*Directions for this task:*
Using the laser explanation below, explain in one to three sentences why an electron in an excited state gives off a photon.

*Source:*
+ + +

By comparison, the light from a normal light bulb is a wash of different colours, and spreads in all directions. It can be focused to an extent, but there are many things you can do with laser light that you can't do with 'normal' light.

​The word laser stands for Light Amplification by the Stimulated Emission of Radiation. Light amplification simply means 'making more of the same light', just like an audio amplifier in your stereo takes sound and makes the same sound louder. In this context the phrase 'stimulated emission' has a very specific meaning to scientists. It's to do with the physical process by which the light is created. To understand this, we need to know a few facts about atoms.

You may know that atoms are made up of electrons orbiting a nucleus. These electrons normally sit in a low orbit, called the 'ground state'. If they are given more energy, they can sit in a higher orbit called an 'excited state'.

For various reasons to do with quantum mechanics, they can only sit in very specific orbits around the atom. These specific orbits are set by the properties of the elements used, so generally speaking they can't be changed.

When an electron is in a higher orbit, an excited state, it wants to return to the ground state - a process called 'decay'. To do so, it needs to lose energy, and this often happens by giving off a photon - in other words emitting light.

To get the electron to the higher state, the same process happens in reverse. An electron absorbs a photon to move it to a higher level. For this to happen, the energy in that photon needs to match what's required to raise the electron to that orbit. If the passing photon has the wrong amount of energy, nothing happens. As we've indicated before, the amount required is dependent on the type of material used.

+ + +

*Given records:*
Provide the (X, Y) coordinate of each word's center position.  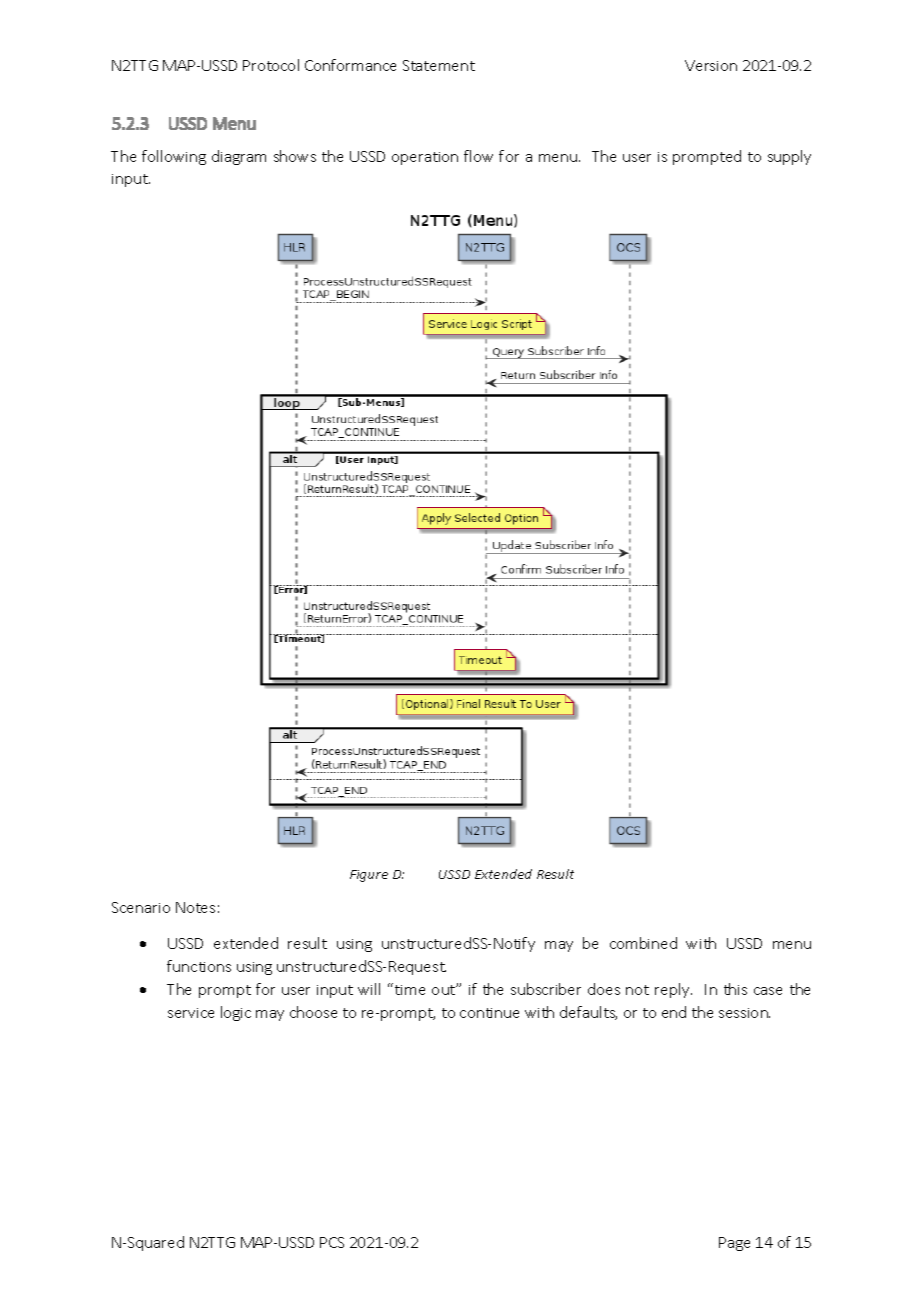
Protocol (271, 65)
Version (711, 65)
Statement (439, 65)
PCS (332, 1242)
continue (489, 1013)
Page (734, 1244)
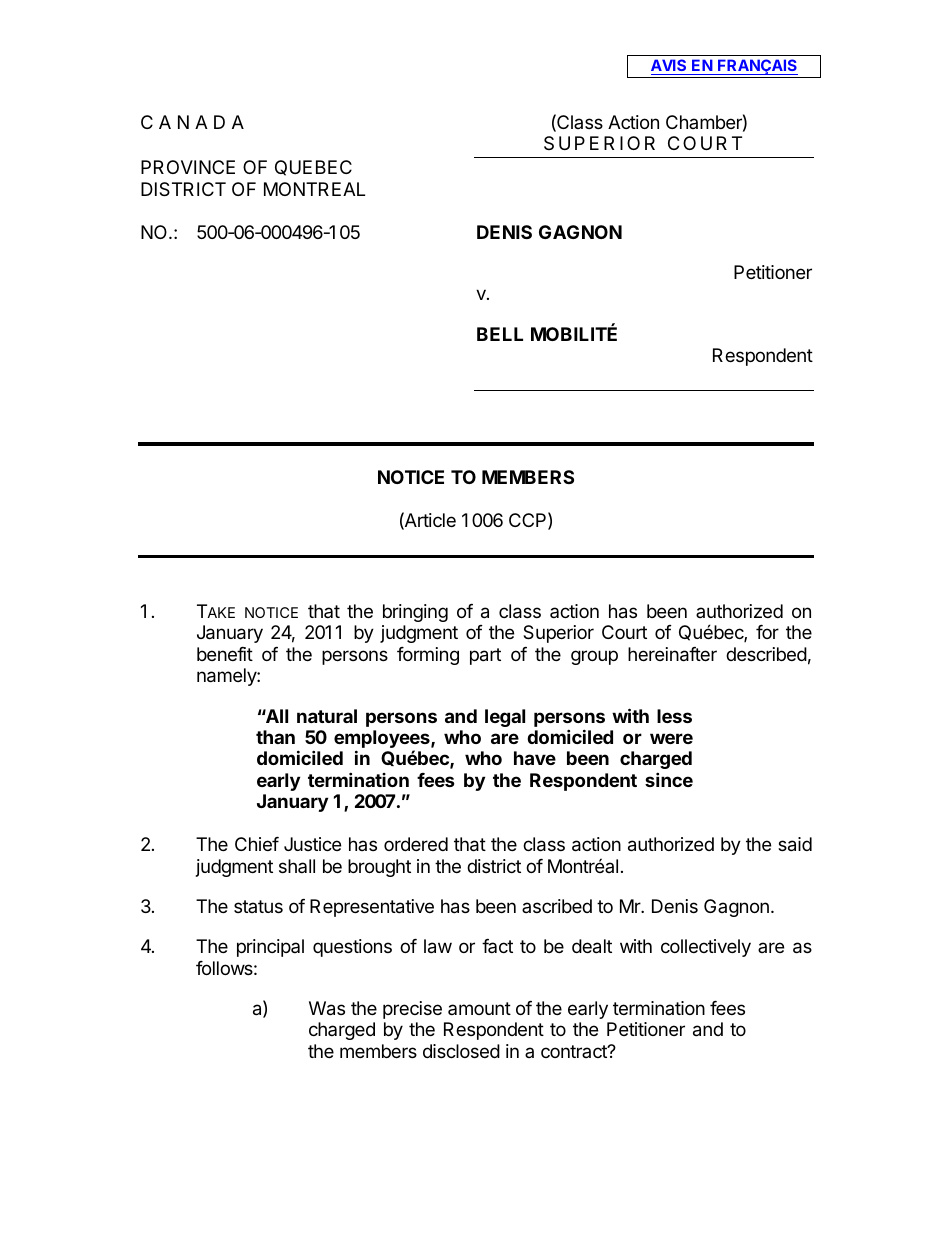 This document has height=1233, width=952. I want to click on collectively, so click(706, 948).
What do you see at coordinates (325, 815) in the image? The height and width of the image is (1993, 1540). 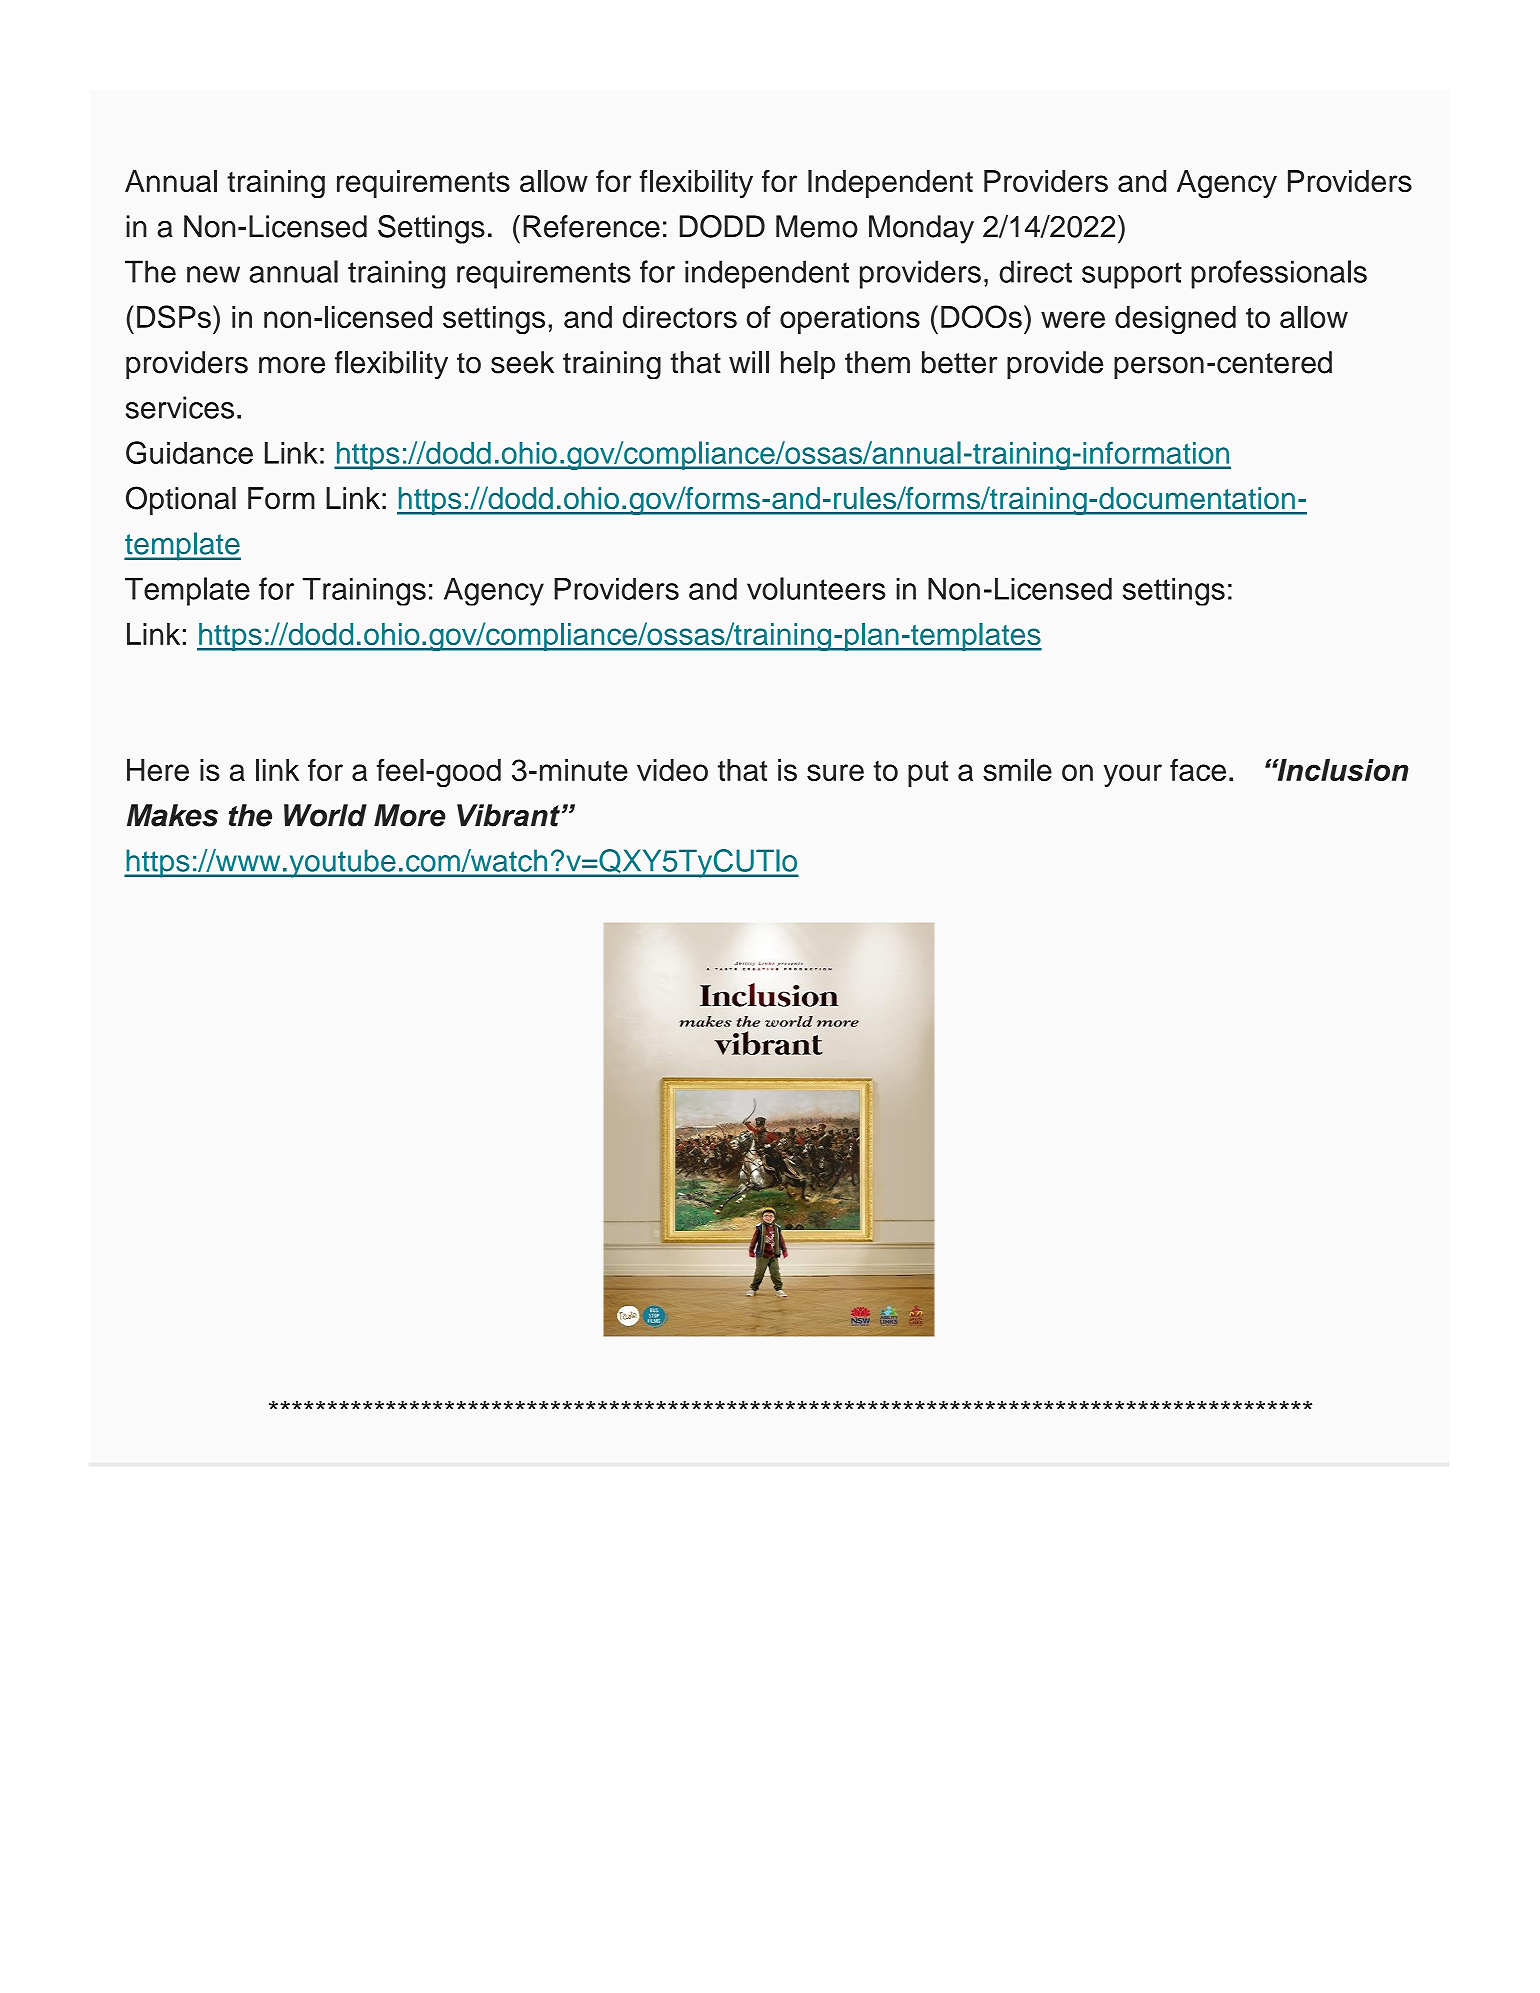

+ + +

*Response:*
An electron in a higher orbit tends to return to the ground state, a process called decay. To do that, it has to lose energy, and it often loses it by giving off a photon, which means emitting light.